[Provided data — start]
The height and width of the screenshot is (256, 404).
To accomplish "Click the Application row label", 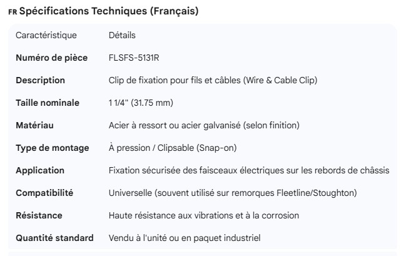I will point(40,170).
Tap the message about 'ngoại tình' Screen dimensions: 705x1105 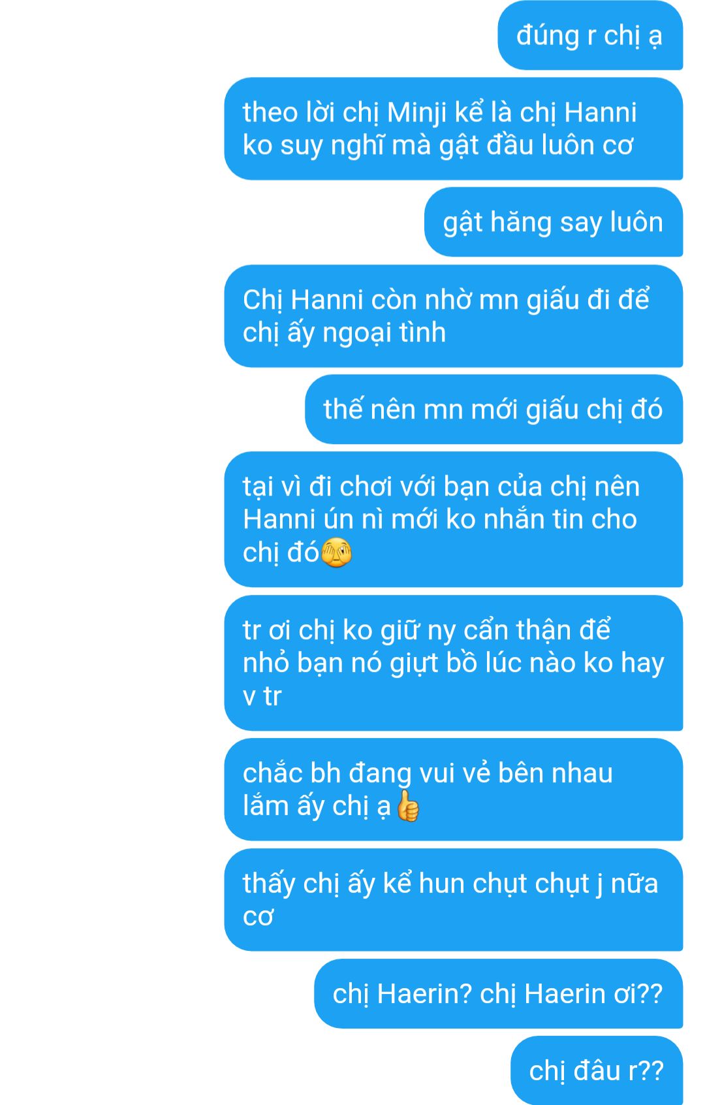[454, 316]
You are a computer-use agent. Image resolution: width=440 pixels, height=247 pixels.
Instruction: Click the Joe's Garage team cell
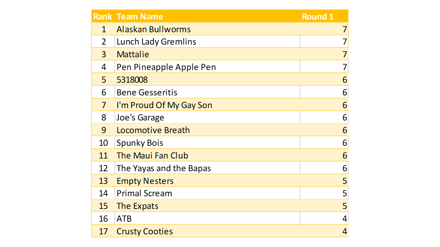point(140,118)
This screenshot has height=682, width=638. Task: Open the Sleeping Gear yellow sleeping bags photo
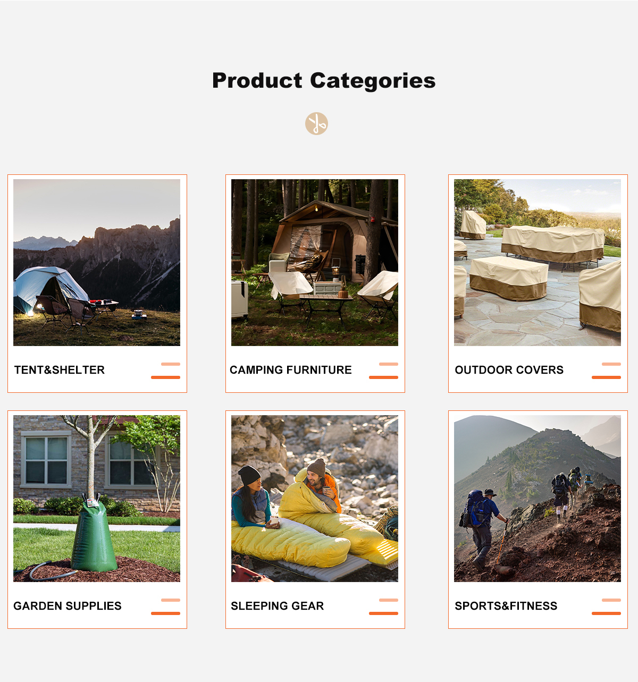coord(315,499)
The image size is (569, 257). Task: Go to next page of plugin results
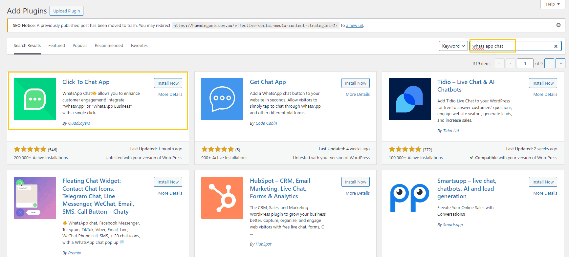pos(549,63)

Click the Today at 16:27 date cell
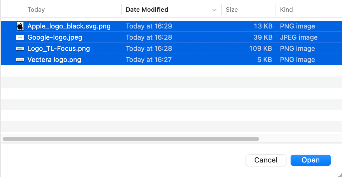click(x=149, y=60)
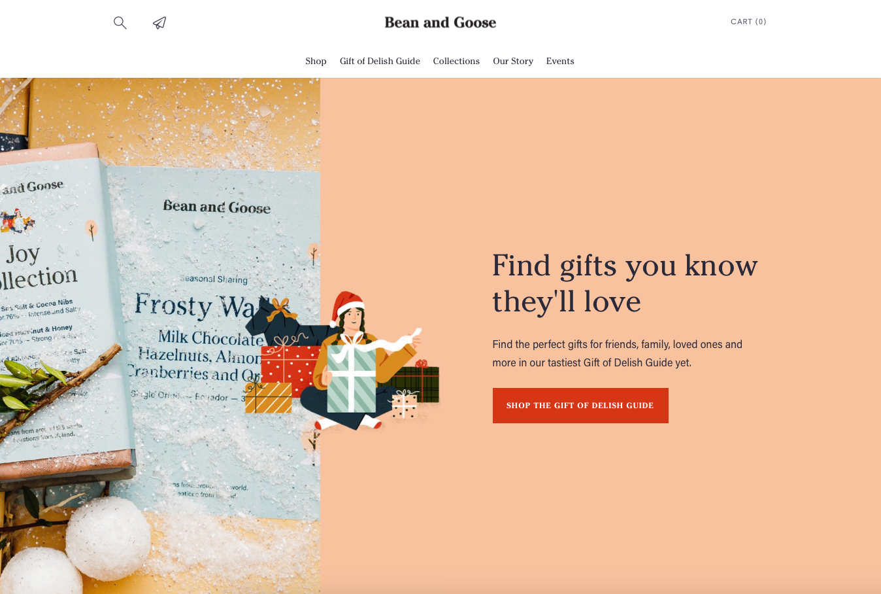Screen dimensions: 881x594
Task: View the shopping cart
Action: (748, 22)
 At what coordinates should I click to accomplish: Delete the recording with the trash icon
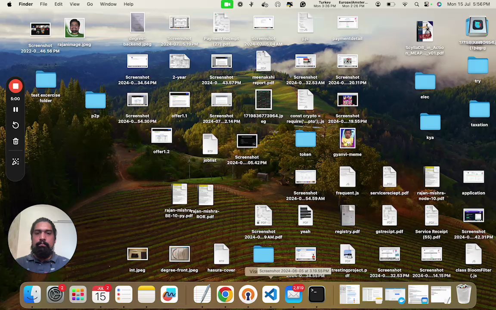16,142
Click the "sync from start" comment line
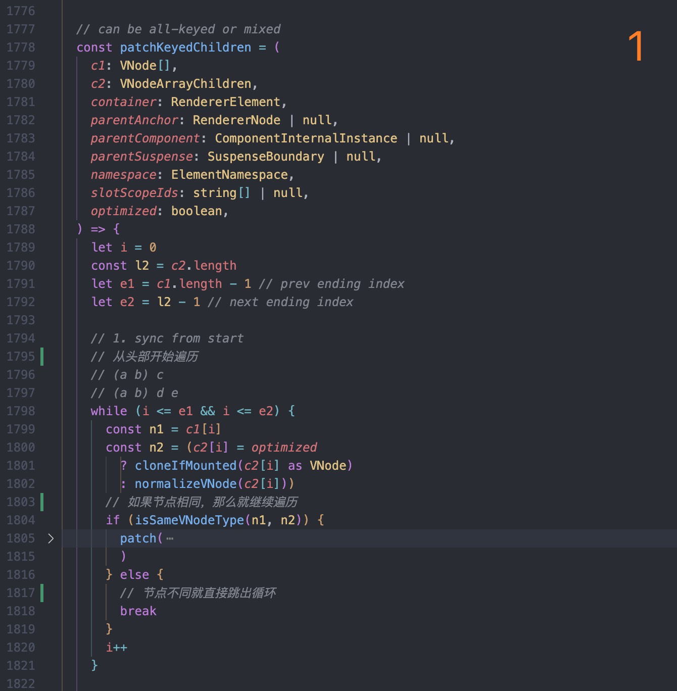The image size is (677, 691). coord(167,338)
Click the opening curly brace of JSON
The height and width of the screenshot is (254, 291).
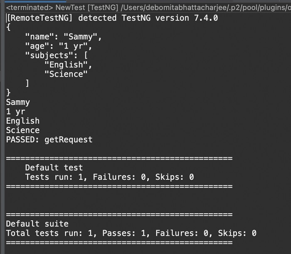(x=8, y=27)
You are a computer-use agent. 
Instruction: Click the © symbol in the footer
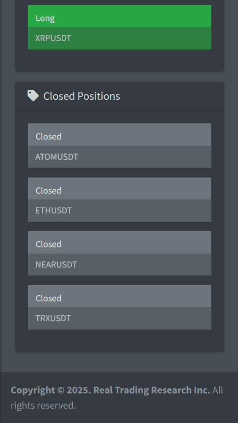coord(60,390)
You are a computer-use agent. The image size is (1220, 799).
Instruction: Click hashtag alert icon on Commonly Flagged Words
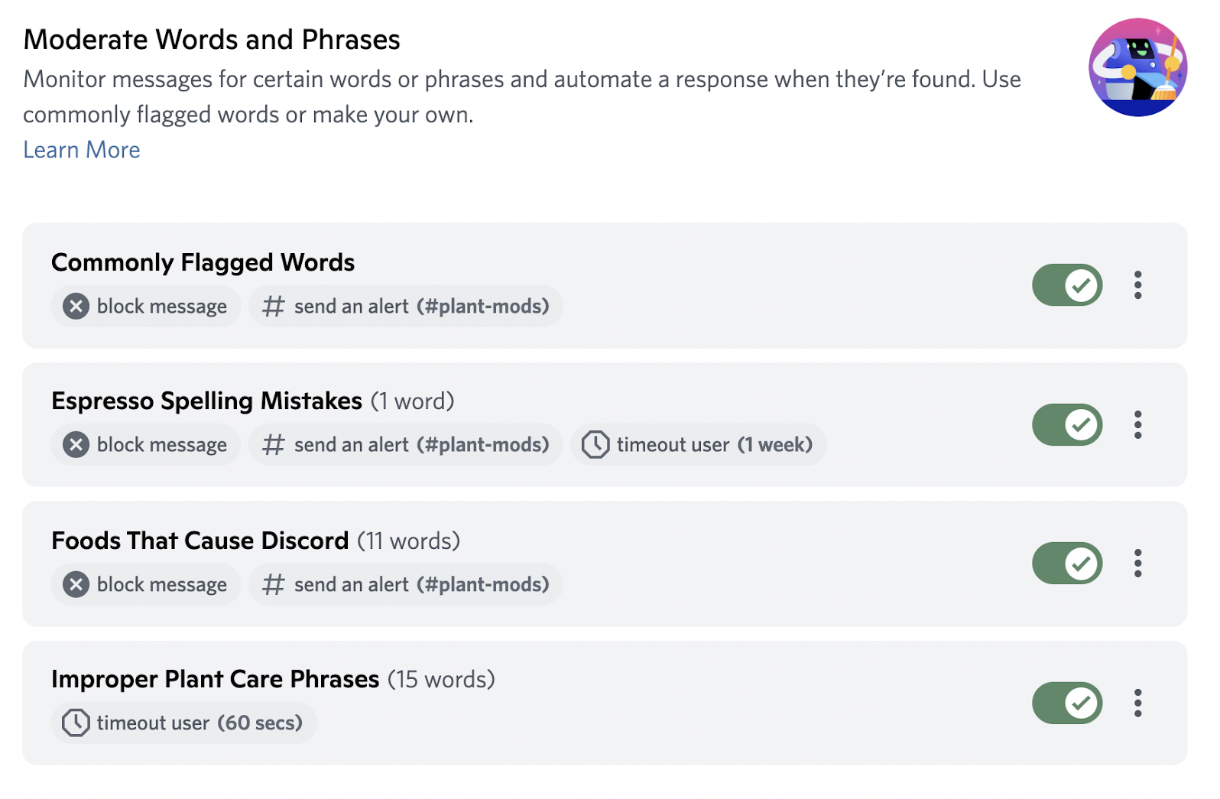click(x=273, y=306)
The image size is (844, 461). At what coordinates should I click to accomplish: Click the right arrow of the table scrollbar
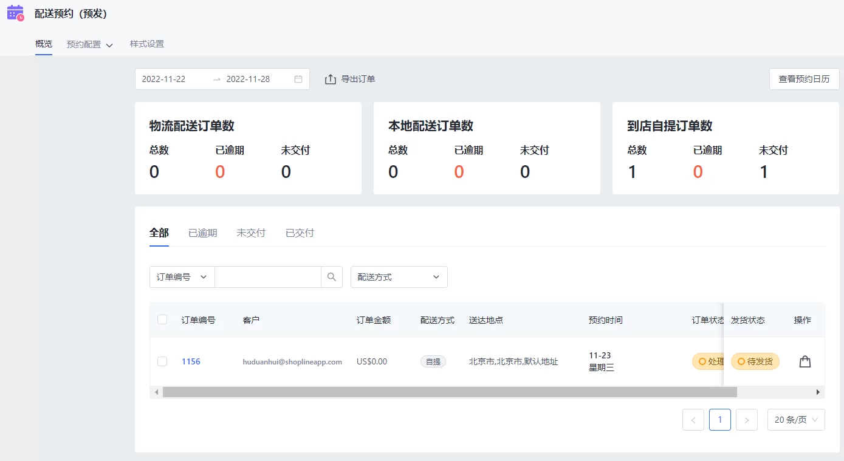819,392
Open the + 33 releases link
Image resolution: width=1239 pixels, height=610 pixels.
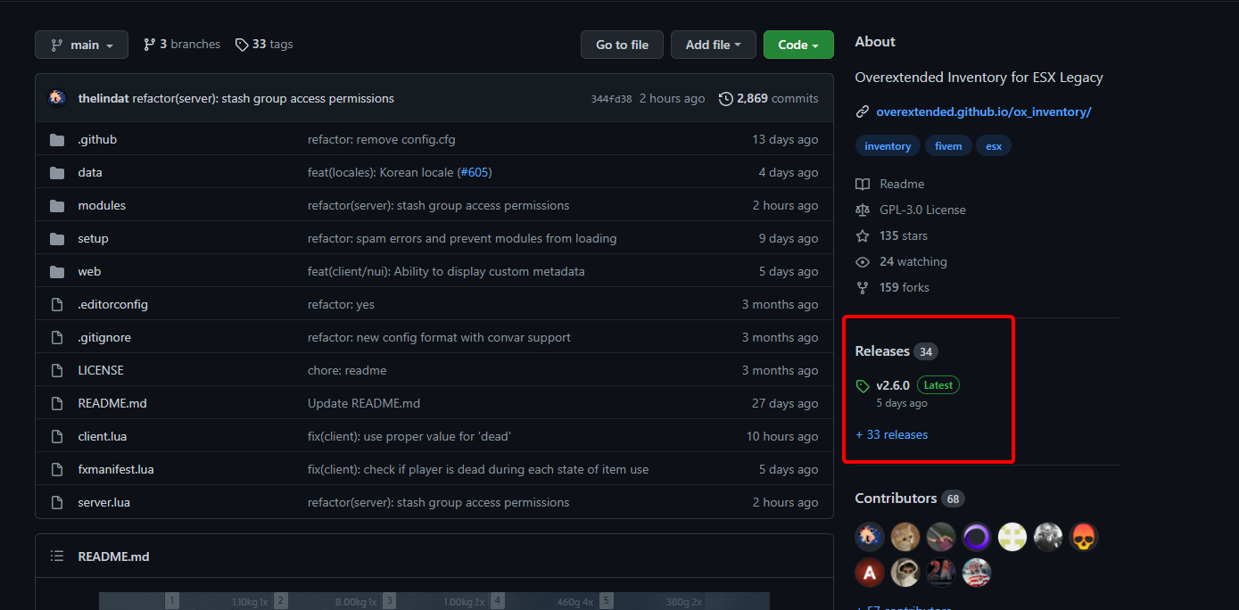(x=891, y=434)
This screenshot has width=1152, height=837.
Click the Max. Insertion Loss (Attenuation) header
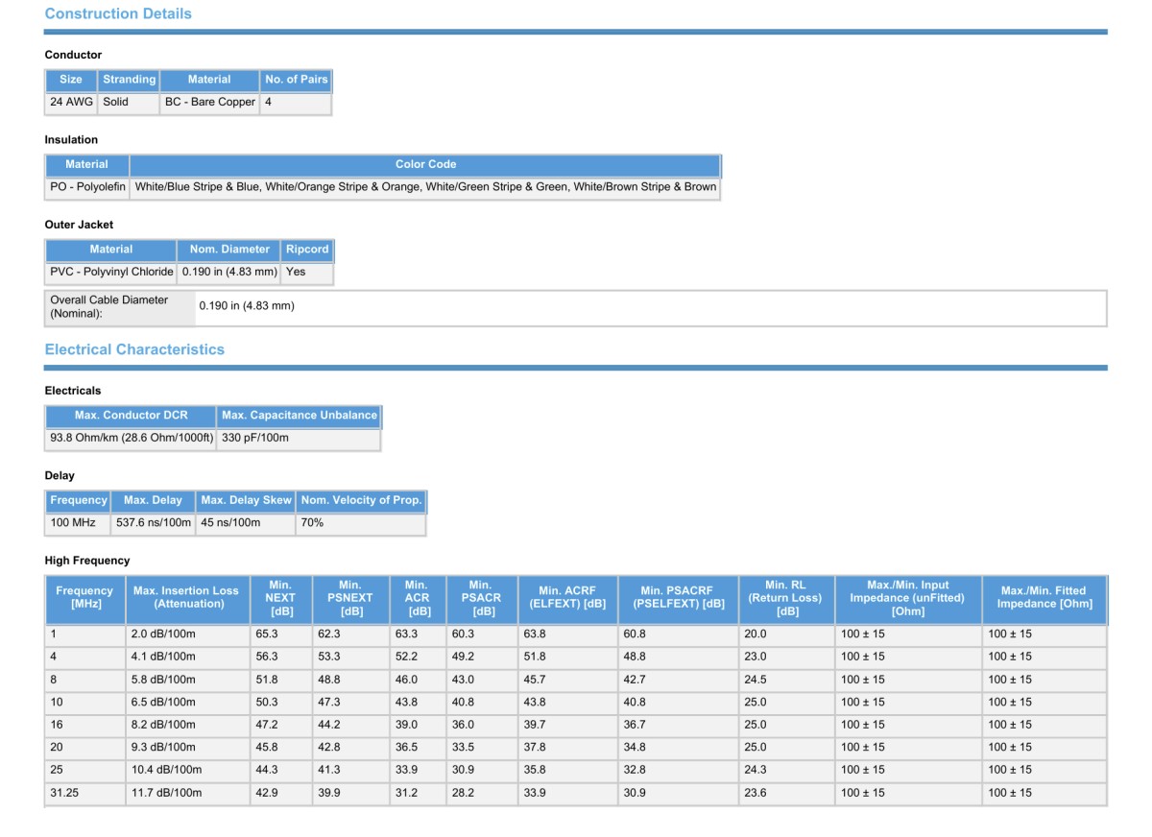pos(186,598)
[Provided data — finish]
### What is needed:
Quote, please, only the lines running from the one with "This screenshot has width=1152, height=837." down to the final line of the data above, keeping both ends and skipping the pictures.

### Answer space:
This screenshot has width=1152, height=837.
Click the Max. Insertion Loss (Attenuation) header
pos(186,598)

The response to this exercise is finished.